Now the corporate plans to expand into mortgage loans – some of the popular lending products in Europe – with an emphasis on speed. If it’s an easy request, customers should generally expect immediate approval and a final offer inside one business day. However, mortgages are rarely easy, so it will be interesting to see if Revolut overpromises.

It appears that the mortgage market rollout will be slow. Revolut said it was starting in Lithuania, with Ireland and France expected to follow suit. Although all these premieres are scheduled for 2025.

Finally, Revolut intends to expand its business offering in Europe with its first loan products and savings accounts. In the payments space, it will enable business customers to supply “buy now, pay later” payment options.

Revolut will introduce Revolut kiosks with biometric payments especially for restaurants and stores.

If all these features seem overwhelming, it’s because Revolut is consistently committed to product development, rolling out latest features quickly. And 2025 looks no different.

This article was originally published on : techcrunch.com
Continue Reading

Technology

Flipkart co-founder Binny Bansal is leaving PhonePe’s board

Published

on

By

Flipkart co-founder Binny Bansal has stepped down three-quarters from PhonePe’s board after making an identical move on the e-commerce giant.

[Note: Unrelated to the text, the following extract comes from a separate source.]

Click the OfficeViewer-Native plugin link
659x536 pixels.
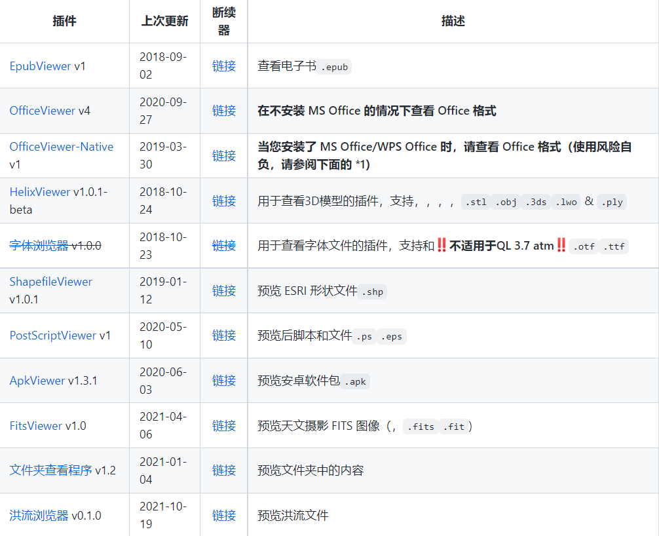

Bengaluru-based PhonePe said it has appointed Manish Sabharwal, executive director at recruitment and human resources firm Teamlease, as an independent director and chairman of the audit committee.

Bansal played a key role in Flipkart’s acquisition of PhonePe in 2016 and has since served on the fintech’s board. The Walmart-backed startup, which operates India’s hottest mobile payment app, spun off from Flipkart in 2022 and was valued at $12 billion in funding rounds that raised about $850 million last 12 months.

Bansal still holds about 1% of PhonePe. Neither party explained why they were leaving the board.

“I would like to express my heartfelt gratitude to Binny Bansal for being one of the first and staunchest supporters of PhonePe,” Sameer Nigam, co-founder and CEO of PhonePe, said in a press release. His lively involvement, strategic advice and private mentoring have profoundly enriched our discussions. We will miss Binny!”

This article was originally published on : techcrunch.com
Continue Reading

Technology

The company is currently developing washing machines for humans

Published

on

By

Forget about cold baths. Washing machines for people may soon be a brand new solution.

According to at least one Japanese the oldest newspapersOsaka-based shower head maker Science has developed a cockpit-shaped device that fills with water when a bather sits on a seat in the center and measures an individual’s heart rate and other biological data using sensors to make sure the temperature is good. “It also projects images onto the inside of the transparent cover to make the person feel refreshed,” the power says.

The device, dubbed “Mirai Ningen Sentakuki” (the human washing machine of the longer term), may never go on sale. Indeed, for now the company’s plans are limited to the Osaka trade fair in April, where as much as eight people will have the option to experience a 15-minute “wash and dry” every day after first booking.

Apparently a version for home use is within the works.

This article was originally published on : techcrunch.com
Continue Reading
Advertisement

OUR NEWSLETTER

Subscribe Us To Receive Our Latest News Directly In Your Inbox!

We don’t spam! Read our privacy policy for more info.